Joji(Malayalam, Amazon Prime)

Starring  Fahadh Faasil ,Unnimaya Prasad,Baburaj ,JojiMundakayam ,Sunny PN

Directed  by Dileesh  Pothan

Rating: ****

Is  Fahadh Faasil  India’s greatest living actor? In film  after film he proves himself a fearless peerless seamless actor who merges into his characters  like water in a  stream. And  better still, flows  down that stream where  the human condition merges with the  very bedrock  of existence .

And look at where  Fahadh has arrived in Joji! Shakespeare’s Macbeth gets the treatment  which I am sure would make Shakespeare  himself envious.Joji is a dark brooding  translocation of the Shakspearean  tragedy with unexpected   bursts  of warmth  and humour which  Shakespeare  could have never imagined.

 Magically  the  characters in Syam Pushkaran’s  screenplay are  relocated from their Shakespearean bleakness  to a Malayali verdancy. The  overpowering greenery  of  rural Kerala has always served  as a compelling counterpoint to  the dramatic tensions so  organically generated  in Malayalam  films. The tension has never been  more palpable as  it is  in Joji. You  can cut it  with knife  and all you  will see are  bloodless wounds in the family of  Kuttappan P K Panachel(Sunny PN) , a tyrannical  patriarch who runs the family  business with a tight fist  and  an immovable grip over his   three sons. While  one of them , a drunken   divorced bully named  Jomon(Baburaj)  loves his mean-spirited  father unconditionally , the quieter Jaison(played brilliantly by  Joji Mundakayam) has Daddy issues that he  has long suppressed within himself.

 It is  the  youngest son, a wastrel  named Joji who is the focus of the  radiantly  inky plot. Joji is  of course  played by the great Fahad Faasil who  brings to the character a kind of patriarchal bitterness that  manifests  itself in not-expected  burst  of  devastating violence. This is director Dileesh Pothan’s third  directorial with Fahadh(after  Maheshinte Prathikaaram and  ThondimuthalumDriksakshiyum) and  by far the most reflective, moody, sinister , subtle  and sublime.

Though Macbeth is  an inherently violent tale  of patricide and  Oedipal guilt,  Pothan’s film does away with the  vileness  of  the protgonist’s deeds  by  introducing a  kind  a dithering  juvenilia   into  Jijo’s character. His chosen weapon of  violence is an airgun and his selected hideaway is a half-dug well. Fahadh’s Jijo is an  unlikely  villain and hence all the more devastating. He  is  also  an unlikely Shakespearean hero who has  in all probability never  heard of Shakespeare.  

How unlike  Vishal Bhardwaj’s  Macbeth(Maqbool) where all the  main characters behaved as if they had  graduated in Shakepearean  literature.

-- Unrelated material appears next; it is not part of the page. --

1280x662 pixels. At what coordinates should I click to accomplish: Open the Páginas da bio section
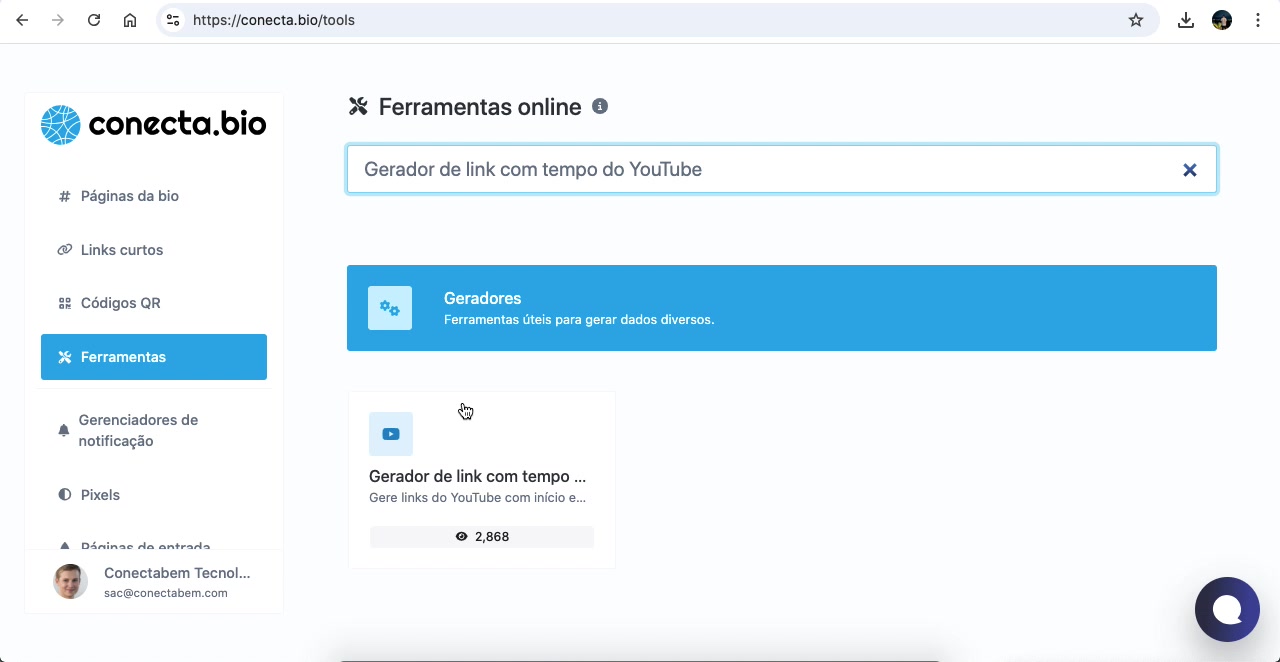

Joji  is  a  remarkably artless tragedy  filled with a  looming respect for  the spaces  that divide individuals within  the same   family.Cinematographer  Shyju Khalid  creates  a sense  of distance and  isolation by capturing characters who often  sit physically  distanced  from  one another   in the family  mansion. In one  striking  shot we see Joji and his  Bhabhi  in  two different adjacent rooms  in the same frame. Clearly  the frames are designed  for the  big screen. But what to do? If wishes were horses, Joji  would be riding them ,not  selling them without his  father’s knowledge.

  The relationship between Joji  and his sister-in-law(Unnimaya Prasad) seems  so ambiguous precisely because it doesn’t  try to be  complicated.Familial  complications, says  Dileesh Pothan are  alibis  we generate  to  justify and rationalize  our  greed and covetousness. Replete  with a wondrous images of everyday poetry(see Joji examining his father’s medical pills  of different colours) , Joji is  a film that  we all will go back to in the coming years wondering, How did we miss this and that?!  For now don’t miss this great film with one of India’s greatest actors giving one of his  greatest  performances  in a film that doesn’t aspire to greatness. It just gets  there without straining to do so.